Dawn’s alarm clock rang at three in the morning, the witching hour. Rubbing her eyes, she sat up, blearily trying to see whether or not her dog, Tuft, was lying on the bed. Putting her glasses on, Dawn determined he wasn’t, so she kicked the covers back violently and got out of bed.
“Tuft! Here, Tuft!” she called as she pulled on a dressing gown and shoved her feet into old, battered brown slippers. The medium sized mutt came running into the room, his tongue lolling, and began to sniff her frantically. Dawn bent down to pet him, and said, in the kind of voice usually reserved for babies, “Walk? Want to go for a walk? There’s a good boy!”
Five minutes later, she’d exchanged her slippers for flip-flops, and was walking down 45th Street, Tuft pulling at his leash. It wasn’t cold, exactly, but there was a dampness in the air, and Dawn could smell the air coming off the river. She walked slowly, letting Tuft sniff out this lamp-post and that car, and held her small can of mace tightly in her other hand. You couldn’t be too careful, that’s what her mother always said.
It was at the corner of 45th and and 9th that it happened. Tuft stopped, growling, and Dawn stopped too. Once before, Tuft had saved her from interrupting a drug-deal that had been going down in the middle of Central Park in broad daylight. Dawn didn’t know how he did it, but the dog was something special. She looked around now for the source of whatever it was that was making Tuft nervous. The streets were almost deserted though. A lone truck was trundling down 9th Avenue, but it was moving away from her. 45th Street appeared empty both in front and behind her. “What do you see, Tuft?” she murmured to him. “What do you smell?”
The dog was looking straight up, and his nose was wriggling furiously. He stood up on his hind legs and pawed the air. He growled as he fell back to the ground and then did it again. Dawn had never seen him act like this. She looked up, too.
An object was floating high above her. It looked like a badly put together Lego space-ship. But it couldn’t be a space-ship… could it? As she watched, lights winked on and off on different parts of the misshapen thing. Suddenly, a spotlight went on and blinded her, framing her and Tuft in its beam. She winked hard, trying to adjust herself to the sudden light and to see something through it. But it was impossible, there was no way she could see past it. Shielding her eyes, she knelt down, leaning over Tuft and hugging him. He was still growling.

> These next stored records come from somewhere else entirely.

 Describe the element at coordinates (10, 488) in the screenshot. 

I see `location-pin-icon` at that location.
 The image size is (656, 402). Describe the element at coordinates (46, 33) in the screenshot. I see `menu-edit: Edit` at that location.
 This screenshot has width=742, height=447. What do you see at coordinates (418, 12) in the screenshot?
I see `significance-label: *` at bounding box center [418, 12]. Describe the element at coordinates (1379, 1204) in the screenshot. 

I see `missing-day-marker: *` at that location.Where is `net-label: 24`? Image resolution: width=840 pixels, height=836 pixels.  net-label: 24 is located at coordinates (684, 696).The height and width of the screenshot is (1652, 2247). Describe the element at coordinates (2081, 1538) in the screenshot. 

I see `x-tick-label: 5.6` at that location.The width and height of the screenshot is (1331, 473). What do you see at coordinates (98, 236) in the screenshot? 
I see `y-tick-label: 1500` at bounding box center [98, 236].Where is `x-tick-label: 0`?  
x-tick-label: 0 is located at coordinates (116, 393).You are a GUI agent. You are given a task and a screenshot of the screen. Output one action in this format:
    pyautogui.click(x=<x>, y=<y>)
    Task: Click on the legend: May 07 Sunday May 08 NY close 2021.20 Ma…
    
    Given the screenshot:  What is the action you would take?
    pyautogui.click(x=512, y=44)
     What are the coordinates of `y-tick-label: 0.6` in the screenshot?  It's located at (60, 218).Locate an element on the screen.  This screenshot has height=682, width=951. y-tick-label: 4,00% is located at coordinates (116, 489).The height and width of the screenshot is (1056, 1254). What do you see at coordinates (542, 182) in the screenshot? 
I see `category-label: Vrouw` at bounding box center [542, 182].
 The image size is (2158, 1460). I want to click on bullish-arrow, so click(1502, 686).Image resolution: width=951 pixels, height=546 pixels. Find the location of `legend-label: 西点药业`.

“What is it what is it what is it what is it?” she muttered. “This can’t be, this is like a bad science fiction movie, this is ridiculous, this is-” but she couldn’t think of anything else to say. She fell silent, shaking with fear now, and bent her head over the dog, breathing in his scent, which as gross as it was – and, amazingly, a corner of her mind was rational enough to think to itself that Tuft needed a bath – the smell felt more real than anything she’d just seen.
Tuft began to bark now, trembling in her arms. Dawn heard what sounded like an echoing bark, as if in answer, and the spotlight went off. The darkness blinded her now as much as the light had at first. She looked at Tuft and then looked up at the floating thing, and then back down at Tuft. He was still growling and barking alternately, and she realized he was trembling with anger, not fear. It was as if a dog had come into his territory and had threatened him.
Looking up again, Dawn watched as the space-ship, or whatever it was, floated a little way down 9th Avenue. Tuft was now wagging his tail and his hackles were going down. He licked Dawn’s face, but she kept looking up, watching the thing hover onward. Tuft barked again, and Dawn, surprised by the loud noise right in her ear looked at him. When she looked back into the sky, there was nothing there.
For the second time that night, she said “What the…?”
When Dawn got to work at five, she picked up one of the newspapers that had been delivered to the convenience store that she owned. There wasn’t anything in it about tests on flying crafts done in Manhattan or about strange blimps being sent into the sky around three in the morning. There wasn’t even some splashy article about how the alien-nuts were warning everyone that there would be ETs coming to earth one of these days. Nothing out of the ordinary whatsoever.
Dawn threw the newspaper down, opened the locks on the door, and went inside. She turned on all the lights immediately and looked around, making sure there was nothing weird lurking in the room. Finally, as she set up the till and began counting the money that had been in it over the night, she decided to shrug the whole thing off.
“New York,” she said aloud to the empty store. “Anything can happen, right?”